Records provided –
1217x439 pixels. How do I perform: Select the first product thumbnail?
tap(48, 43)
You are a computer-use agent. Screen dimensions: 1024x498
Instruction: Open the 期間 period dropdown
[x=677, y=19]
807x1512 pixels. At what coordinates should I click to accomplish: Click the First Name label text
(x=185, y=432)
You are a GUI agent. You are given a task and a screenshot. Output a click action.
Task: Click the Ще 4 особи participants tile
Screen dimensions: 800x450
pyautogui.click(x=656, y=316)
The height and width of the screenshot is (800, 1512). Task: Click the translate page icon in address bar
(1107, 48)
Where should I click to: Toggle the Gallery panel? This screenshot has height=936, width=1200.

Given instruction – Rewrite all of the data above with "Display size" in place of every "Screen dimensions", leaving everything else as it is.

The response –
1217x439 pixels. How do I perform: Select the first product thumbnail?
tap(48, 43)
You are a computer-use agent. Display size: 1024x498
Instruction: Open the 期間 period dropdown
[x=677, y=19]
807x1512 pixels. At what coordinates should I click to accomplish: Click the First Name label text
(x=185, y=432)
You are a GUI agent. You are given a task and a screenshot. Output a click action.
Task: Click the Ще 4 особи participants tile
Display size: 800x450
pyautogui.click(x=656, y=316)
The height and width of the screenshot is (800, 1512). Task: Click the translate page icon in address bar
(1107, 48)
Where should I click to: Toggle the Gallery panel? This screenshot has height=936, width=1200.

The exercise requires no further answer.